Lembro daquela noite de chuva em que nos conhecemos. Você cheirava a cachorro
molhado e eu toda encolhida embaixo da marquise. Até que apareceu um salvador
com um guarda-chuva, você veio me resgatar. Não costumo aceitar caronas de desconhecidos,
mas considerei as circunstâncias e confiei na sua cara de bom moço. Se eu
pular, você pula. A conversa no carro foi muito agradável e divertida. Trocamos
telefone e transamos dois dias depois. Tínhamos muito tesão um pelo outro,
principalmente no começo. Parecíamos dois coelhos no cio. Mas também gostávamos
de conversar e tomar um bom vinho, ver um filminho, qualquer bobagem que
pudéssemos fazer juntos. Se eu pular, você pula.
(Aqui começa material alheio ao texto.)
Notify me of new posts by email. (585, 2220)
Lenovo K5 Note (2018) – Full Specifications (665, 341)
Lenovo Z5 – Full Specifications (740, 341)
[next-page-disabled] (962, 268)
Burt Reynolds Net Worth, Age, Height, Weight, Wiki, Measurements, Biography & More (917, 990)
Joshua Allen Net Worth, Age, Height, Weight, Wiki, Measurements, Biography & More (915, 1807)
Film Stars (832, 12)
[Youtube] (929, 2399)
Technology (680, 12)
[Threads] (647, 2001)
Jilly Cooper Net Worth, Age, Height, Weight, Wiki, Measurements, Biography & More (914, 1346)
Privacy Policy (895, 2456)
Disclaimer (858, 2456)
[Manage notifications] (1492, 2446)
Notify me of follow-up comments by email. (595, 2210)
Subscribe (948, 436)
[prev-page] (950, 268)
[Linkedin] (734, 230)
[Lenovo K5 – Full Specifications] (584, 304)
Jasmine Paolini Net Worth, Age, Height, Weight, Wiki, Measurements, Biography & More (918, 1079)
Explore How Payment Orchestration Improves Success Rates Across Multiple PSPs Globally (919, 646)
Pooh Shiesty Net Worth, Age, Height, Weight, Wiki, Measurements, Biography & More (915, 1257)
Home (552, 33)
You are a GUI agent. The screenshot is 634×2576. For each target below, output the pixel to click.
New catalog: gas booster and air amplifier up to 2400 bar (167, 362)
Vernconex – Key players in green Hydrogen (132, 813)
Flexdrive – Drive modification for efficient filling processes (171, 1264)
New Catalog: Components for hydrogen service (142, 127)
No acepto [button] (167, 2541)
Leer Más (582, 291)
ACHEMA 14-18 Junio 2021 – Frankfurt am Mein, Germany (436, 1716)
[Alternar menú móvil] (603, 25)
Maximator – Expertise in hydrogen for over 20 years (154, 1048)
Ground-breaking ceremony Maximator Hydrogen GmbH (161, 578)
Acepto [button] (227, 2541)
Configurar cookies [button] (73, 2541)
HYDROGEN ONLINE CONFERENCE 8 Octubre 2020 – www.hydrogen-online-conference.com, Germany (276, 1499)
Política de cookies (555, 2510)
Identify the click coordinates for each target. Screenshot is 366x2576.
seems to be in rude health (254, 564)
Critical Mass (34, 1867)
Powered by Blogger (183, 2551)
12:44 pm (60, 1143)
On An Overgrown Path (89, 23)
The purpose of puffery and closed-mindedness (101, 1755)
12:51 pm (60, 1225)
Sua família gostava de mim. Nos demos bem logo de cara.
Mas minha mãe implicava um pouco com você, eu não entendia o porquê. Devia ter
escutado. Se eu pular, você pula. Em pouco tempo, a coisa ficou séria e fomos
morar juntos. Éramos dois idiotas apaixonados e felizes, cheios de sonhos... Já
vi esse filme. Ele acaba mal. Se eu pular, você pula. A princípio, eu não
queria ter filhos. Na verdade, era um pouco indiferente à ideia. Achava que
ficaríamos bem só nós dois. Não morreríamos de tédio. Porém, a paixão nos leva
a tomar atitudes sem pensar. Engravidei. Você queria muito. Eu passei a querer
depois. Se eu pular, você pula.
Nossa filha foi o maior presente de nossas vidas. É
incrível gestar um ser humano e acompanhar seu crescimento! O que é bem menos
incrível é a sobrecarga que passei a ter. Se eu pular, você pula. Na sua
rotina, pouco mudou. Trabalho, sexta-feira com os amigos, futebol na TV e
alguns momentos de brincadeira com a menina já o tornavam o pai do ano. Todo o
resto do trabalho era meu. Comida, banho, dia a dia, fora a arrumação da casa...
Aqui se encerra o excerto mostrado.